Use a MultiModal Planning Model for Vision Guided Navigation#

In a previous recipe we created an agent capable of understanding and responding to go-to commands. This agent relied on a semantic map that was stored in a vector database that could be accessed by an LLM component for doing retreival augmented generation. Through the magic of tool use (or manual post-processing), we were able to extract position coordinates from our vectorized information and send it to a Pose topic for goal-point navigation by an autonomous navigation system. In this example, we would see how we can generate a similar navigation goal, but from the visual input coming in from the robot’s sensors, i.e. we should be able to ask our physical agent to navigate to an object that is in its sight.

We will acheive this by utilizing two components in our agent. An LLM component and an MLLM component. The LLM component will act as a sentence parser, isolating the object description from the user’s command.

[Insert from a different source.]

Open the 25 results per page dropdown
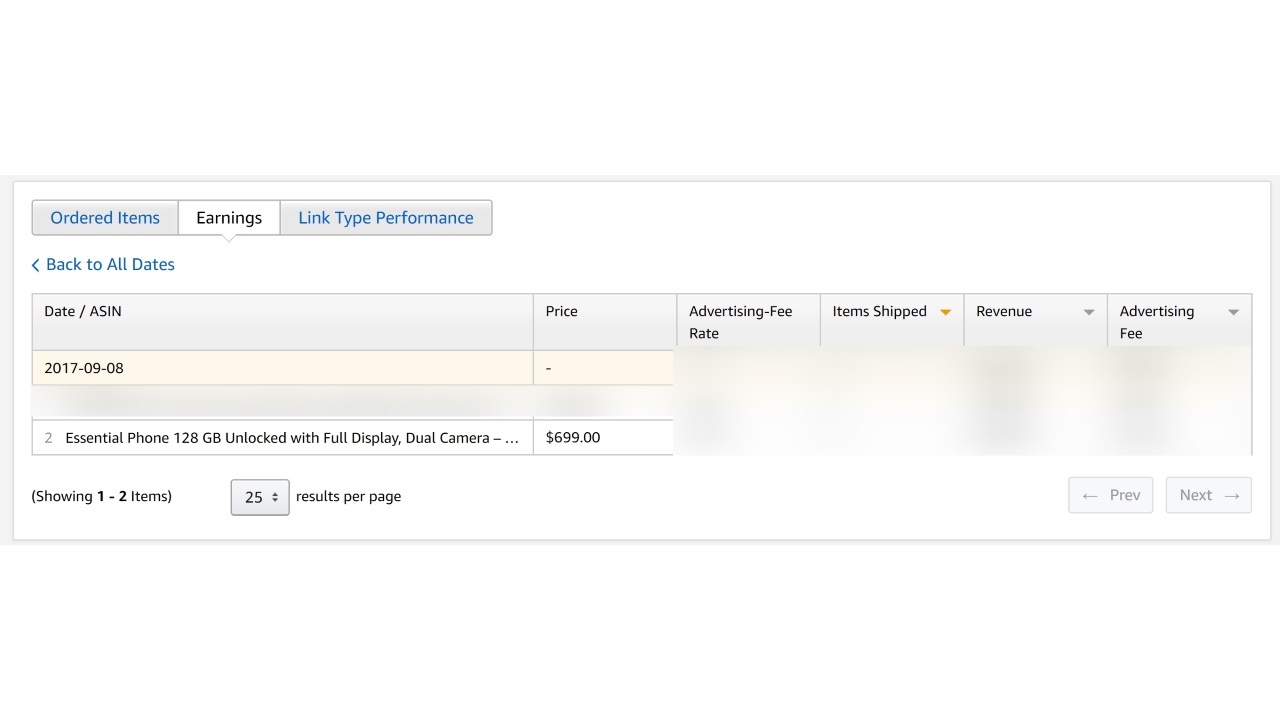1280x720 pixels. tap(260, 497)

The MLLM component will use a planning Vision Language Model (VLM), which can perform visual grounding and pointing.

Initialize the LLM component#

from agents.components import LLM
from agents.models import OllamaModel
from agents.clients import OllamaClient
from agents.ros import Topic

# Start a Llama3.2 based llm component using ollama client
llama = OllamaModel(name="llama", checkpoint="llama3.2:3b")
llama_client = OllamaClient(llama)

# Define LLM input and output topics including goal_point topic of type PoseStamped
goto_in = Topic(name="goto_in", msg_type="String")
llm_output = Topic(name="llm_output", msg_type="String")

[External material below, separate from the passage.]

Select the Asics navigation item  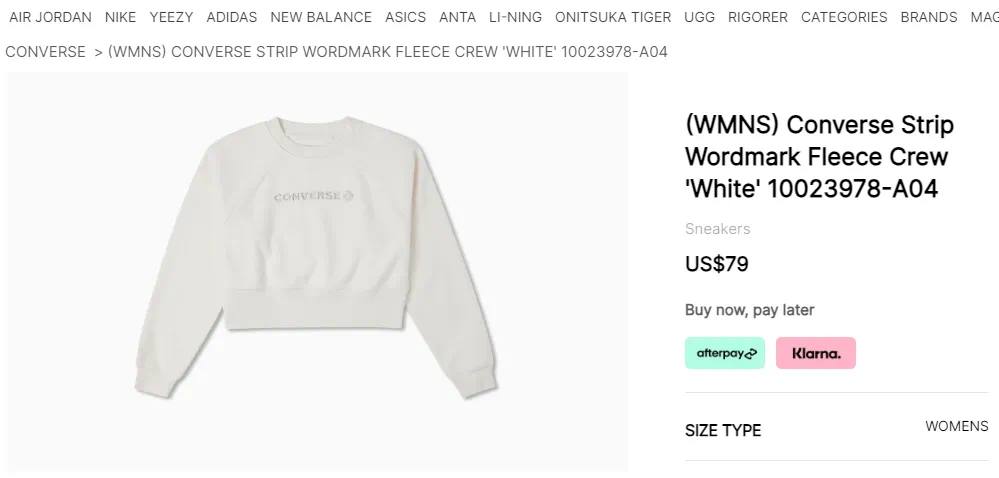(x=405, y=17)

# initialize the component
sentence_parser = LLM(
    inputs=[goto_in],
    outputs=[llm_output],
    model_client=llama_client,
    trigger=goto_in,
    component_name='sentence_parser'
)

In order to configure the component to act as a sentence parser, we will set a topic prompt on its input topic.

sentence_parser.set_topic_prompt(goto_in, template="""You are a sentence parsing software.
Simply return the object description in the following command. {{ goto_in }}"""
)

Initialize the MLLM component#

In this step, we will set up the MLLM component, which will enable the agent to visually ground natural language object descriptions (from our command, given to the LLM component above) using live sensor data. We use RoboBrain 2.0 by BAAI, a state-of-the-art Vision-Language model (VLM) trained specifically for embodied agents reasoning.

RoboBrain 2.0 supports a wide range of embodied perception and planning capabilities, including interactive reasoning and spatial perception.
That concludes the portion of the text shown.